[Target position items]
────────

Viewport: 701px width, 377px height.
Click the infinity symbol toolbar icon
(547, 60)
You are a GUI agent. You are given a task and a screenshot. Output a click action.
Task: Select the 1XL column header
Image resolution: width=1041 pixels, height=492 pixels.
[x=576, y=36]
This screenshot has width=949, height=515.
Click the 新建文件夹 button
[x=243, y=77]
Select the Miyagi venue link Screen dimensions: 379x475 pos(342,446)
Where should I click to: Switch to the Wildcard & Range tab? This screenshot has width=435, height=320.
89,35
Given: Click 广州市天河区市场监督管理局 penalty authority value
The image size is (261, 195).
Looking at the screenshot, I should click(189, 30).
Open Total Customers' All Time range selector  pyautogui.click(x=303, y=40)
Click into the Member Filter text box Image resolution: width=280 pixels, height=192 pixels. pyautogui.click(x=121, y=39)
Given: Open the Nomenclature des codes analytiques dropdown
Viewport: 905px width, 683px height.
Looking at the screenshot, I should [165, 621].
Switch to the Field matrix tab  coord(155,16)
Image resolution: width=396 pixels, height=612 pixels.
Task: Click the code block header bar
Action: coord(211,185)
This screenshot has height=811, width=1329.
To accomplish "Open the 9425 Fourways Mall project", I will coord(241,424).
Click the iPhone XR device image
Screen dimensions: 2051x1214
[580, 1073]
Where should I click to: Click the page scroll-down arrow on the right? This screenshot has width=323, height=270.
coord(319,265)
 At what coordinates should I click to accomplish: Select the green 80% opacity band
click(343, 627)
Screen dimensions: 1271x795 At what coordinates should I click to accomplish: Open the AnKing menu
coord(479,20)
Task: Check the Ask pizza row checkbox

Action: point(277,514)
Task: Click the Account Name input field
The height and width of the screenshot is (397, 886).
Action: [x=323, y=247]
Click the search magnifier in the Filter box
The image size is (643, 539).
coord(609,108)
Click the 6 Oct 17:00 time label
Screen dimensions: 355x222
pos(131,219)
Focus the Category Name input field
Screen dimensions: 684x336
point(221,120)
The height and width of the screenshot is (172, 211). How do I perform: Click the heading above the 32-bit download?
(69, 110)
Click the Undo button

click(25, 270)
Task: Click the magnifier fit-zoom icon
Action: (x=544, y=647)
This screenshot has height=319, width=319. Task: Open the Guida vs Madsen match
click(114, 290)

────────

*What you should do*:
Put each line of the items into a JSON list of strings, one string per line, omitting blank lines, beginning with the line containing "At what coordinates should I click to accomplish: Select" and continuing through the end of the items.

*Response to the exercise*:
[
  " At what coordinates should I click to accomplish: Select the green 80% opacity band",
  "click(343, 627)",
  "Screen dimensions: 1271x795 At what coordinates should I click to accomplish: Open the AnKing menu",
  "coord(479,20)",
  "Task: Check the Ask pizza row checkbox",
  "Action: point(277,514)",
  "Task: Click the Account Name input field",
  "The height and width of the screenshot is (397, 886).",
  "Action: [x=323, y=247]",
  "Click the search magnifier in the Filter box",
  "The image size is (643, 539).",
  "coord(609,108)",
  "Click the 6 Oct 17:00 time label",
  "Screen dimensions: 355x222",
  "pos(131,219)",
  "Focus the Category Name input field",
  "Screen dimensions: 684x336",
  "point(221,120)",
  "The height and width of the screenshot is (172, 211). How do I perform: Click the heading above the 32-bit download?",
  "(69, 110)",
  "Click the Undo button",
  "click(25, 270)",
  "Task: Click the magnifier fit-zoom icon",
  "Action: (x=544, y=647)",
  "This screenshot has height=319, width=319. Task: Open the Guida vs Madsen match",
  "click(114, 290)"
]